Physical presence will only be required if any on-prem machines need to be restarted.

Pre-Upgrade Steps

Removed Kubernetes APIs

You can use the APIRequestCount API to track API requests and review whether any of them are using one of the removed APIs. We will need to migrate the API that will be removed in the next release.

Run the following command and examine the REMOVEDINRELEASE column of the output to identify APIs that will be removed in a future release but are currently in use and share its output with Stakater.

oc get apirequestcount

removed-apis

Checking the Cluster Objects

  1. Confirm that no critical alerts exist on the cluster. Check the firing alerts in Alertmanager via Web Console -> Observe -> Alerting and make sure there is no Critical alert firing, and that you are aware of the existing Info ones.
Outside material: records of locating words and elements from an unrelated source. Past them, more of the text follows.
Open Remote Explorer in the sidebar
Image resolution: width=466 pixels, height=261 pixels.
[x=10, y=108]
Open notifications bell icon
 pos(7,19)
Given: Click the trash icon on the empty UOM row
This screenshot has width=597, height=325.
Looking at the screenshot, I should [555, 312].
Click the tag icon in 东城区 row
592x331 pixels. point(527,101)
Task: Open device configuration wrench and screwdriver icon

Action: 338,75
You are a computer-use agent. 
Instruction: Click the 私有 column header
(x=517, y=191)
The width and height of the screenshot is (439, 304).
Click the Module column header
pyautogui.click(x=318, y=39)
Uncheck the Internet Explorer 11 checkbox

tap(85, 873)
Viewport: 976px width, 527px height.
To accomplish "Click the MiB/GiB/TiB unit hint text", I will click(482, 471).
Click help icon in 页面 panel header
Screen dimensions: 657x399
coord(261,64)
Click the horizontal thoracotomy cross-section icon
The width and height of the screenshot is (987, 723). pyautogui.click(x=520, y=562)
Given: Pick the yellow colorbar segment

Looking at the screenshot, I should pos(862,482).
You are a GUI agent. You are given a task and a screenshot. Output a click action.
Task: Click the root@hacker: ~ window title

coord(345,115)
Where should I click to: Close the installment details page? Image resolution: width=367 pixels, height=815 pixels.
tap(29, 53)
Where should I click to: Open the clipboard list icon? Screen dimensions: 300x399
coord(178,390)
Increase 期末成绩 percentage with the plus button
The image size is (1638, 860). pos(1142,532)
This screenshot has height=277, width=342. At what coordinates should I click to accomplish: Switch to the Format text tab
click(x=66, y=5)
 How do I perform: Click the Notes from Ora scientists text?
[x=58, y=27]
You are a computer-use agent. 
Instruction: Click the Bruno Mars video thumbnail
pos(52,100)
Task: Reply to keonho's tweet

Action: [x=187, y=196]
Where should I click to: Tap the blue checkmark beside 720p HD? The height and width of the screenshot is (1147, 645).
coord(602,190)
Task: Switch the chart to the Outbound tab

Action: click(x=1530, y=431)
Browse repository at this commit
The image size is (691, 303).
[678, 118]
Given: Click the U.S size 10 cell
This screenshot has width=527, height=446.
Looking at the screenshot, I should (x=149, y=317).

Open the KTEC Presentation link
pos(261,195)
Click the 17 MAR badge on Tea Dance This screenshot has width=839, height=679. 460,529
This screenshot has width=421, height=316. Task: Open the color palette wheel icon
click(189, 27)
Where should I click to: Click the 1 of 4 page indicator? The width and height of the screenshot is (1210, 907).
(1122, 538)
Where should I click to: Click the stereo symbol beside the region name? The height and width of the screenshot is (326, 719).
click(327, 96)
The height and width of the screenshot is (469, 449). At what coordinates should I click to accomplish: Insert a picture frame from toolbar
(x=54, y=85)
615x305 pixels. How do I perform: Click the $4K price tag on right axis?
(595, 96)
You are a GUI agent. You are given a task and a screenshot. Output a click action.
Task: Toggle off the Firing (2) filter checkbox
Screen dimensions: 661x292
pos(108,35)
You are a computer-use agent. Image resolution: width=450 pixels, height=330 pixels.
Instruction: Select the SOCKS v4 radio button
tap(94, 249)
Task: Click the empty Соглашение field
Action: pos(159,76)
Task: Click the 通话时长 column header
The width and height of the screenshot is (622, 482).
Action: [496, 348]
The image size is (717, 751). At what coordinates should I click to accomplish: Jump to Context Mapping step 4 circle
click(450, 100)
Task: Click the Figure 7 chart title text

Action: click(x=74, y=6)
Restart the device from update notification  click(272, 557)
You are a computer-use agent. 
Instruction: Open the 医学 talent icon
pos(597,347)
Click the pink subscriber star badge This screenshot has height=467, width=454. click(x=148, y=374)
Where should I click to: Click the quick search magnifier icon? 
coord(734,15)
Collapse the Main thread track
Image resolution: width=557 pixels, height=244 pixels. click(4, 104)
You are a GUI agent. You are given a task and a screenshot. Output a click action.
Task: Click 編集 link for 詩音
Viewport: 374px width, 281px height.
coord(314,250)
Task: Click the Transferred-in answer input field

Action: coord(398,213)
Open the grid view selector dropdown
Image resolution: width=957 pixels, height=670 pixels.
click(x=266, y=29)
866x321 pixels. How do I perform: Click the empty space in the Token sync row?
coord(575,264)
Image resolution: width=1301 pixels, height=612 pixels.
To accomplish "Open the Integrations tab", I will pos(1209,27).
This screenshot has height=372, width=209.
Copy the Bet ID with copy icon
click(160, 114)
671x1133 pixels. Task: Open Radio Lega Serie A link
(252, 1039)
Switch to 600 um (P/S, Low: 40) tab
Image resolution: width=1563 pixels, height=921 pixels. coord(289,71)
Update will be blocked unless you resolve all critical alerts.

  2. Verify all nodes are in the ready state.

    oc get nodes
    

    get-nodes

  3. Confirm that all cluster operators are in the ready state.

    oc get co
    

    get-co

  4. Check the health of PVs (Persistent Volumes) and PVCs (Persistent Volume Claims) to ensure:

    1. All PVs and PVCs are mounted
    2. None of the PVs and PVCs are unmounted
    3. None of the PVs and PVCs are stuck in the terminating state
    4. No abnormal configurations exist
    oc get pvc,pv -A
    

    get-pvc

  5. Verify the health of machineConfigPools:

    1. Ensure MACHINECOUNT equals READYMACHINECOUNT
    2. Ensure there are no machines stuck in UPDATEDMACHINECOUNT or DEGRADEDMACHINECOUNT
    oc get mcp
    

    get-mcp

  6. Check the health of the etcd cluster. Visit the following link from OpenShift documentation to replace an unhealthy etcd member if any. Replacing an unhealthy etcd member

  7. The Customer needs to take a backup of the etcd cluster to ensure data safety in case of any issues during the upgrade process, see the official. Backing up etcd Red Hat documentation for the applicable version

  8. Check pods that are in error state on the cluster and fix those errors.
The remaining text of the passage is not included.